[Text and item location lines]

*****

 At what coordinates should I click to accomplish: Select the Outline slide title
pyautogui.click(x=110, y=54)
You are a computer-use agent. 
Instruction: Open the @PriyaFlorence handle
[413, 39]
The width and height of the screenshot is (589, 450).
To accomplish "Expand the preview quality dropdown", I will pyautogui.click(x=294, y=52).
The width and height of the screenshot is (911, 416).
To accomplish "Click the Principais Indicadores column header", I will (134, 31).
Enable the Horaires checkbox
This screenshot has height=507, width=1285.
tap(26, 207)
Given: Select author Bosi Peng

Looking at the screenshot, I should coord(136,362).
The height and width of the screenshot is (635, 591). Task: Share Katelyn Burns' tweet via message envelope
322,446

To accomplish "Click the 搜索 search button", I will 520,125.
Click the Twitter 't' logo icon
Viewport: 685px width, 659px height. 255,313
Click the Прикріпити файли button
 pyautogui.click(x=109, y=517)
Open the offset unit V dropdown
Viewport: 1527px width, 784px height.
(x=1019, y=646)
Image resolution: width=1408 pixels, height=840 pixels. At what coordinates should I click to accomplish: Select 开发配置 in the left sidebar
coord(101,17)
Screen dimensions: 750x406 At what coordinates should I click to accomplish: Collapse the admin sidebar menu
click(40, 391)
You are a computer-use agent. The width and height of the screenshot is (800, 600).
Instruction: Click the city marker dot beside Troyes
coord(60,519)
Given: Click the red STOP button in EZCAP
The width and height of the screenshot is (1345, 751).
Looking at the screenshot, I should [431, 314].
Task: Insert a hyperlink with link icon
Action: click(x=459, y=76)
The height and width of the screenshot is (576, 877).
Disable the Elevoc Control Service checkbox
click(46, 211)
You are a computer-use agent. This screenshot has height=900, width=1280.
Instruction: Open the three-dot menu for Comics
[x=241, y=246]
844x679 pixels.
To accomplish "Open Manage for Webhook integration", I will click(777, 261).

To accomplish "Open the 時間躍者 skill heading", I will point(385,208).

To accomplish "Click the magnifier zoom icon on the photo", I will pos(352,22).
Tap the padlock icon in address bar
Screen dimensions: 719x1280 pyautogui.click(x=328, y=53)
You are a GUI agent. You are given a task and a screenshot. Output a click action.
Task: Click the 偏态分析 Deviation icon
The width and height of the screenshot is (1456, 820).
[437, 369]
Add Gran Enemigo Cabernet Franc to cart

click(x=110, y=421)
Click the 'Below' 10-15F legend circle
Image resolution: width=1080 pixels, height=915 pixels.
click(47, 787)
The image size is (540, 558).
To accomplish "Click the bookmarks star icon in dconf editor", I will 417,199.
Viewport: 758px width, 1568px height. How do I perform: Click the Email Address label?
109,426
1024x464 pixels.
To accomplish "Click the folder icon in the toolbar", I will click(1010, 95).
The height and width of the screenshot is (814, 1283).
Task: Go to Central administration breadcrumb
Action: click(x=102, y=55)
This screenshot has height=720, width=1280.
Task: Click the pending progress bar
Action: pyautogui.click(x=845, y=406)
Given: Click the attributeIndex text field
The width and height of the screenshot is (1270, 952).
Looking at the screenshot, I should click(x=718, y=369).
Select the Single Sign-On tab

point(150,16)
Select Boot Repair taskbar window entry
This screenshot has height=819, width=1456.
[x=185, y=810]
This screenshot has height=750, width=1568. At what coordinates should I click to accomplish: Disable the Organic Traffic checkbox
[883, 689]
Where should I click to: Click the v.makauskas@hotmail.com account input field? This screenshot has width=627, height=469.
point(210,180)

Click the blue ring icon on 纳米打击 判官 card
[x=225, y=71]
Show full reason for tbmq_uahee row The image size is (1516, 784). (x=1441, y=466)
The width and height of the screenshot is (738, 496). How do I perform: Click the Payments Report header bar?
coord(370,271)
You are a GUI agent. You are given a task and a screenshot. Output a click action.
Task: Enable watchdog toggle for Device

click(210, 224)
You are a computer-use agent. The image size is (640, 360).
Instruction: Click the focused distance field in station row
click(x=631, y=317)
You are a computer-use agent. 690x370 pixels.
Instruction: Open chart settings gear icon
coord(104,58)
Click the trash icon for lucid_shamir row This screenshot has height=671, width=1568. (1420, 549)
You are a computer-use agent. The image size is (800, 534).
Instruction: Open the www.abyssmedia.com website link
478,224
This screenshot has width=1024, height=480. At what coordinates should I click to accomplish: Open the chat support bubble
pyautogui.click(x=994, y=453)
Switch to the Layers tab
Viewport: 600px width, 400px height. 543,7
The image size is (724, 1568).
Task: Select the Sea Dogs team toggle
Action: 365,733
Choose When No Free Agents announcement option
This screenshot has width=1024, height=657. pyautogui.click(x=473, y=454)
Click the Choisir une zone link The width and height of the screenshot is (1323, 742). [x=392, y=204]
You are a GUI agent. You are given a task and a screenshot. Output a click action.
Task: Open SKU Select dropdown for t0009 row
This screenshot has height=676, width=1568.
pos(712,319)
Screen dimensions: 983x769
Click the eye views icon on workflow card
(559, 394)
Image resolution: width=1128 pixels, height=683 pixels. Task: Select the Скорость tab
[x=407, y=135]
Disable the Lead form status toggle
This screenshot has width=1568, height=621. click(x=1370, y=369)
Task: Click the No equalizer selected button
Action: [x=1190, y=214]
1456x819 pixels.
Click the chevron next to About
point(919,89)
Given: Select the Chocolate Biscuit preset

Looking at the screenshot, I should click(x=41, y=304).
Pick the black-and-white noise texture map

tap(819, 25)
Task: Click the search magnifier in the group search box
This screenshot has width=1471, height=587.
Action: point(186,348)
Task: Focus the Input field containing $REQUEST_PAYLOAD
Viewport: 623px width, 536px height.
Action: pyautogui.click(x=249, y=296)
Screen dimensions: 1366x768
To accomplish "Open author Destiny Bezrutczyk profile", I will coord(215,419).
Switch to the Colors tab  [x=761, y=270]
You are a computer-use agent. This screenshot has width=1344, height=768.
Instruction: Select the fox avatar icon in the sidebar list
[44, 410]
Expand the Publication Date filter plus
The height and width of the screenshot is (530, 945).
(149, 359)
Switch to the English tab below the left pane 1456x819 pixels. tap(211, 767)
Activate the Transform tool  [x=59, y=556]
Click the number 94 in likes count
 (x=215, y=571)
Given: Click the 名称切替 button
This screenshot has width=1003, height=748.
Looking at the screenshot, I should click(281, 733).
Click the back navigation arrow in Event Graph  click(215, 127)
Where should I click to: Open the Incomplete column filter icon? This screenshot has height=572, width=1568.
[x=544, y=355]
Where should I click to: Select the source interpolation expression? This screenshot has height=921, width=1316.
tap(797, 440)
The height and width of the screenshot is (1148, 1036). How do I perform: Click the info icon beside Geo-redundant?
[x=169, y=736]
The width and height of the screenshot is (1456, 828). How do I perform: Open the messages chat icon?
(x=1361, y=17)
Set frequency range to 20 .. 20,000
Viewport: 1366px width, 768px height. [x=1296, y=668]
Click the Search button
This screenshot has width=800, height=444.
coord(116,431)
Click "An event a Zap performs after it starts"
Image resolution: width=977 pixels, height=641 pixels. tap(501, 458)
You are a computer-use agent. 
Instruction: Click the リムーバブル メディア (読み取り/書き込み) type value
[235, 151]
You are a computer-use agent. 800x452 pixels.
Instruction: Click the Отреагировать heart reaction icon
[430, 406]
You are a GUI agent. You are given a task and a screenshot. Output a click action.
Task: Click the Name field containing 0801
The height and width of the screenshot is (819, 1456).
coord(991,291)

*****

[What to work on]
Reproduce all of the lines above verbatim, without changing anything.

[Task result]
 At what coordinates should I click to accomplish: Select the Outline slide title
pyautogui.click(x=110, y=54)
You are a computer-use agent. 
Instruction: Open the @PriyaFlorence handle
[413, 39]
The width and height of the screenshot is (589, 450).
To accomplish "Expand the preview quality dropdown", I will pyautogui.click(x=294, y=52).
The width and height of the screenshot is (911, 416).
To accomplish "Click the Principais Indicadores column header", I will (134, 31).
Enable the Horaires checkbox
This screenshot has height=507, width=1285.
tap(26, 207)
Given: Select author Bosi Peng

Looking at the screenshot, I should coord(136,362).
The height and width of the screenshot is (635, 591). Task: Share Katelyn Burns' tweet via message envelope
322,446

To accomplish "Click the 搜索 search button", I will 520,125.
Click the Twitter 't' logo icon
Viewport: 685px width, 659px height. 255,313
Click the Прикріпити файли button
 pyautogui.click(x=109, y=517)
Open the offset unit V dropdown
Viewport: 1527px width, 784px height.
(x=1019, y=646)
Image resolution: width=1408 pixels, height=840 pixels. At what coordinates should I click to accomplish: Select 开发配置 in the left sidebar
coord(101,17)
Screen dimensions: 750x406 At what coordinates should I click to accomplish: Collapse the admin sidebar menu
click(40, 391)
You are a computer-use agent. The width and height of the screenshot is (800, 600).
Instruction: Click the city marker dot beside Troyes
coord(60,519)
Given: Click the red STOP button in EZCAP
The width and height of the screenshot is (1345, 751).
Looking at the screenshot, I should [431, 314].
Task: Insert a hyperlink with link icon
Action: click(x=459, y=76)
The height and width of the screenshot is (576, 877).
Disable the Elevoc Control Service checkbox
click(46, 211)
You are a computer-use agent. This screenshot has height=900, width=1280.
Instruction: Open the three-dot menu for Comics
[x=241, y=246]
844x679 pixels.
To accomplish "Open Manage for Webhook integration", I will click(777, 261).

To accomplish "Open the 時間躍者 skill heading", I will point(385,208).

To accomplish "Click the magnifier zoom icon on the photo", I will pos(352,22).
Tap the padlock icon in address bar
Screen dimensions: 719x1280 pyautogui.click(x=328, y=53)
You are a GUI agent. You are given a task and a screenshot. Output a click action.
Task: Click the 偏态分析 Deviation icon
The width and height of the screenshot is (1456, 820).
[437, 369]
Add Gran Enemigo Cabernet Franc to cart

click(x=110, y=421)
Click the 'Below' 10-15F legend circle
Image resolution: width=1080 pixels, height=915 pixels.
click(47, 787)
The image size is (540, 558).
To accomplish "Click the bookmarks star icon in dconf editor", I will 417,199.
Viewport: 758px width, 1568px height. How do I perform: Click the Email Address label?
109,426
1024x464 pixels.
To accomplish "Click the folder icon in the toolbar", I will click(1010, 95).
The height and width of the screenshot is (814, 1283).
Task: Go to Central administration breadcrumb
Action: click(x=102, y=55)
This screenshot has height=720, width=1280.
Task: Click the pending progress bar
Action: pyautogui.click(x=845, y=406)
Given: Click the attributeIndex text field
The width and height of the screenshot is (1270, 952).
Looking at the screenshot, I should click(x=718, y=369).
Select the Single Sign-On tab

point(150,16)
Select Boot Repair taskbar window entry
This screenshot has height=819, width=1456.
[x=185, y=810]
This screenshot has height=750, width=1568. At what coordinates should I click to accomplish: Disable the Organic Traffic checkbox
[883, 689]
Where should I click to: Click the v.makauskas@hotmail.com account input field? This screenshot has width=627, height=469.
point(210,180)

Click the blue ring icon on 纳米打击 判官 card
[x=225, y=71]
Show full reason for tbmq_uahee row The image size is (1516, 784). (x=1441, y=466)
The width and height of the screenshot is (738, 496). How do I perform: Click the Payments Report header bar?
coord(370,271)
You are a GUI agent. You are given a task and a screenshot. Output a click action.
Task: Enable watchdog toggle for Device

click(210, 224)
You are a computer-use agent. The image size is (640, 360).
Instruction: Click the focused distance field in station row
click(x=631, y=317)
You are a computer-use agent. 690x370 pixels.
Instruction: Open chart settings gear icon
coord(104,58)
Click the trash icon for lucid_shamir row This screenshot has height=671, width=1568. (1420, 549)
You are a computer-use agent. The image size is (800, 534).
Instruction: Open the www.abyssmedia.com website link
478,224
This screenshot has width=1024, height=480. At what coordinates should I click to accomplish: Open the chat support bubble
pyautogui.click(x=994, y=453)
Switch to the Layers tab
Viewport: 600px width, 400px height. 543,7
The image size is (724, 1568).
Task: Select the Sea Dogs team toggle
Action: 365,733
Choose When No Free Agents announcement option
This screenshot has width=1024, height=657. pyautogui.click(x=473, y=454)
Click the Choisir une zone link The width and height of the screenshot is (1323, 742). [x=392, y=204]
You are a GUI agent. You are given a task and a screenshot. Output a click action.
Task: Open SKU Select dropdown for t0009 row
This screenshot has height=676, width=1568.
pos(712,319)
Screen dimensions: 983x769
Click the eye views icon on workflow card
(559, 394)
Image resolution: width=1128 pixels, height=683 pixels. Task: Select the Скорость tab
[x=407, y=135]
Disable the Lead form status toggle
This screenshot has width=1568, height=621. click(x=1370, y=369)
Task: Click the No equalizer selected button
Action: [x=1190, y=214]
1456x819 pixels.
Click the chevron next to About
point(919,89)
Given: Select the Chocolate Biscuit preset

Looking at the screenshot, I should click(x=41, y=304).
Pick the black-and-white noise texture map

tap(819, 25)
Task: Click the search magnifier in the group search box
This screenshot has width=1471, height=587.
Action: point(186,348)
Task: Focus the Input field containing $REQUEST_PAYLOAD
Viewport: 623px width, 536px height.
Action: pyautogui.click(x=249, y=296)
Screen dimensions: 1366x768
To accomplish "Open author Destiny Bezrutczyk profile", I will coord(215,419).
Switch to the Colors tab  [x=761, y=270]
You are a computer-use agent. This screenshot has width=1344, height=768.
Instruction: Select the fox avatar icon in the sidebar list
[44, 410]
Expand the Publication Date filter plus
The height and width of the screenshot is (530, 945).
(149, 359)
Switch to the English tab below the left pane 1456x819 pixels. tap(211, 767)
Activate the Transform tool  [x=59, y=556]
Click the number 94 in likes count
 (x=215, y=571)
Given: Click the 名称切替 button
This screenshot has width=1003, height=748.
Looking at the screenshot, I should click(281, 733).
Click the back navigation arrow in Event Graph  click(215, 127)
Where should I click to: Open the Incomplete column filter icon? This screenshot has height=572, width=1568.
[x=544, y=355]
Where should I click to: Select the source interpolation expression? This screenshot has height=921, width=1316.
tap(797, 440)
The height and width of the screenshot is (1148, 1036). How do I perform: Click the info icon beside Geo-redundant?
[x=169, y=736]
The width and height of the screenshot is (1456, 828). How do I perform: Open the messages chat icon?
(x=1361, y=17)
Set frequency range to 20 .. 20,000
Viewport: 1366px width, 768px height. [x=1296, y=668]
Click the Search button
This screenshot has width=800, height=444.
coord(116,431)
Click "An event a Zap performs after it starts"
Image resolution: width=977 pixels, height=641 pixels. tap(501, 458)
You are a computer-use agent. 
Instruction: Click the リムーバブル メディア (読み取り/書き込み) type value
[235, 151]
You are a computer-use agent. 800x452 pixels.
Instruction: Click the Отреагировать heart reaction icon
[430, 406]
You are a GUI agent. You are given a task and a screenshot. Output a click action.
Task: Click the Name field containing 0801
The height and width of the screenshot is (819, 1456).
coord(991,291)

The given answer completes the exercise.